Brecht’s Verfremdungseffekt that distances a theatre viewer from identification with a character or situation allows for awareness of a reality more complete than what one knows or even wants. Distance is important: the Russian modernist poet Marina Tsvetaeva says that the words of a poem come from a long way off and that a poem is like a comet. Strangeness is the feeling of an encountering an object at a distance. But poetry intimates that that strangeness may actually be close up, which brings us back to the Romanticism of Novalis (ca. 1797): “The art of estranging in a given way, making a subject strange and yet familiar and alluring, this is romantic poetics.” He also said, referring to poetry, “Language is Delphi,” coming from the Pythian priestess spewing forth the strange vocables of the language of divinity.

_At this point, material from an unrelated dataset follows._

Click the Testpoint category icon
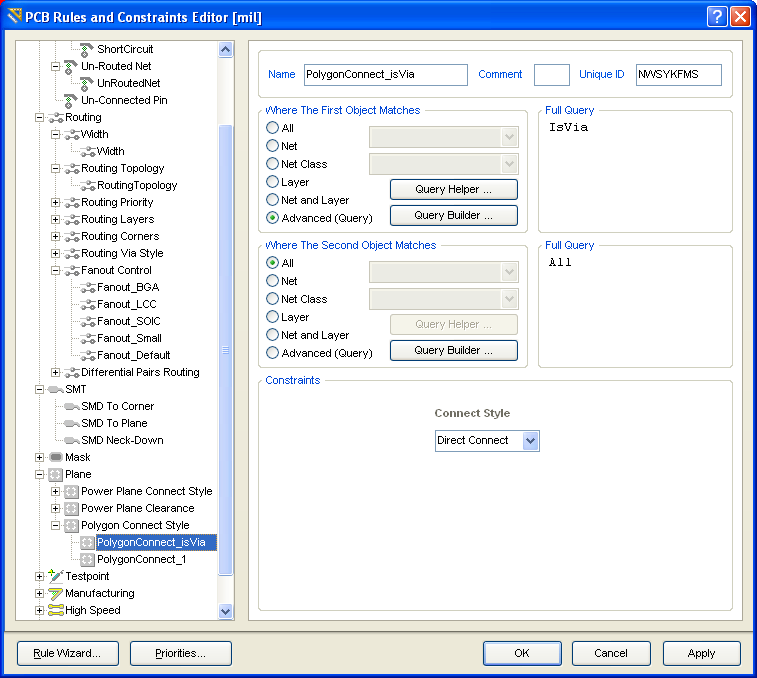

How do we work our way from the familiar to the strange? Wordsworth addressed this difficult and crucial question, for poets and critics and educators, in the “Advertisement” to the 1798 Lyrical Ballads:
The majority of the following poems are to be considered as experiments. They were written chiefly with a view to ascertain how far the language of conversation in the middle and lower classes of society is adapted to the purposes of poetic pleasure. Readers accustomed to the gaudiness and inane phraseology of many modern writers, if they persist in reading this book to its conclusion, will perhaps frequently have to struggle with feelings of strangeness and aukwardness: they will look round for poetry, and will be induced to enquire by what species of courtesy these attempts can be permitted to assume that title. It is desirable that such readers, for their own sakes, should not suffer the solitary word Poetry, a word of very disputed meaning, to stand in the way of their gratification; but that, while they are perusing this book, they should ask themselves if it contains a natural delineation of human passions, human characters, and human incidents; and if the answer be favorable to the author's wishes, that they should consent to be pleased in spite of that most dreadful enemy to our pleasures, our own pre-established codes of decision.

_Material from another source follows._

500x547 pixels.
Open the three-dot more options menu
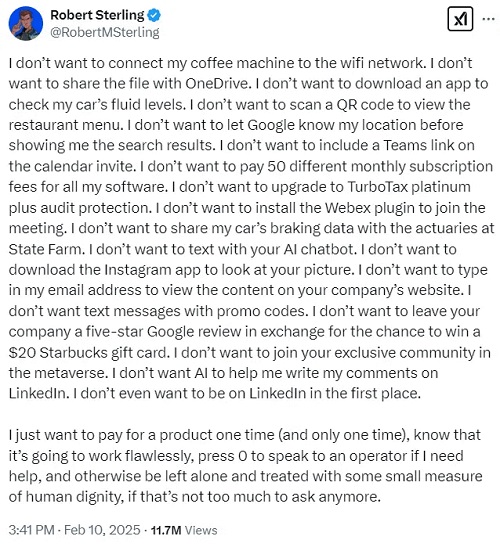tap(488, 19)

Look at the position of maximal discomfort that the reader chooses to take in the presence of “strangeness and aukwardness” and also the genuine concern and empathy that the poet shows for his readers. Strangeness and alienation, a mental distancing, coming from expectations and “custom” (which elsewhere Wordsworth says lies on us “deep almost as frost”), contend with the immediate, proximate responses of the sensorium. Not uncommonly, a poet may “appropriate” a sentence or phrase famous to culture and rework it into strangeness that makes a newer, uncultural sense. See George Oppen’s estrangement of Shelley’s “the poet is the unacknowledged legislator of the world” into “the poet is the legislator of the unacknowledged world,” or Blake’s images that cut across the verbal expectations. This is the paradox of estrangement: it alienates on the one hand while simultaneously cuts through social and cultural defences. Thus, while poetry readings by establishment poets often put their listeners to sleep, those by avant-gardists typically stimulate the mind in unanticipated directions, provoke laughter, and usher in a sense of community: a cheerful dreaming together in a strange place.

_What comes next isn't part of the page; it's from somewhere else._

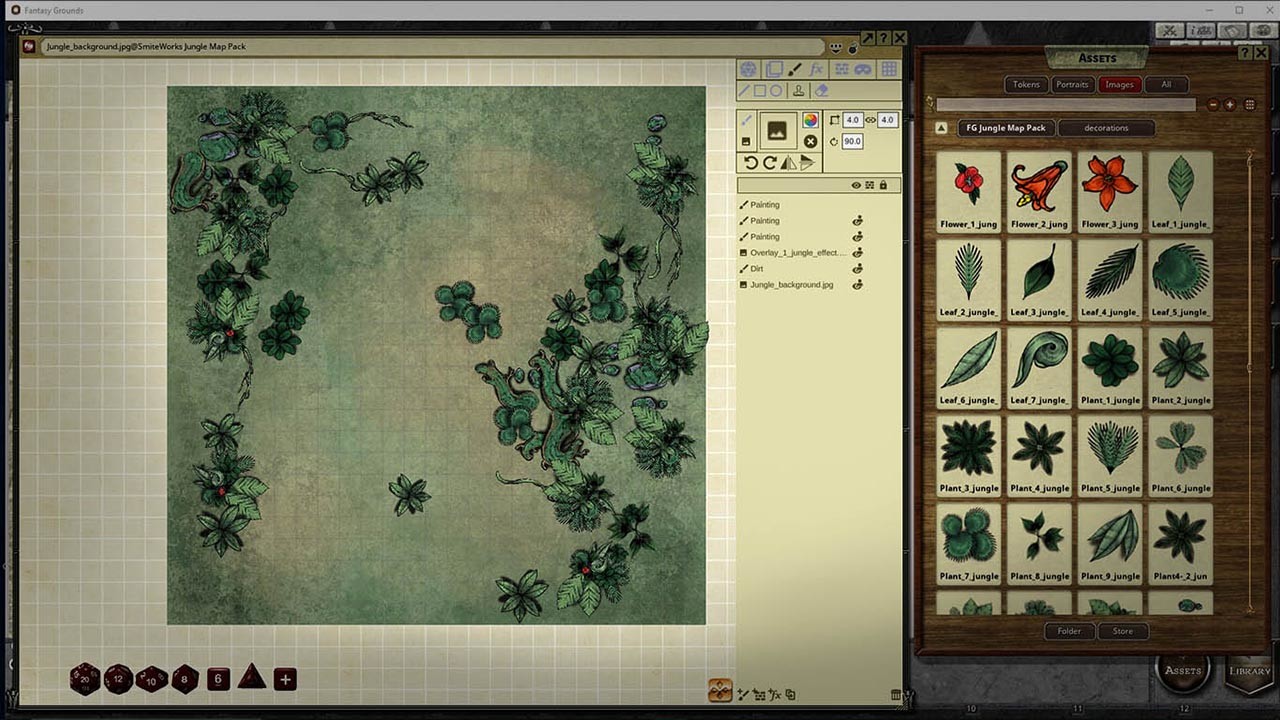The width and height of the screenshot is (1280, 720).
Task: Switch to the Portraits tab
Action: pyautogui.click(x=1072, y=85)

Estrangement can show poetry’s peculiar commitment to democracy, which itself demands a paradigm shift from a world saturated with hierarchies. At the same time, poetry
“purges from our inward sight the film of familiarity which obscures us from the wonder of our being” (Shelley, Defence of Poetry). With Romanticism, the poetry of democracy occurs in the presence of one of poetry’s oldest functions, to present the real world as a wonder, a vision: the beauty of the goddess, the strength of the hero, all larger and more vivid than life.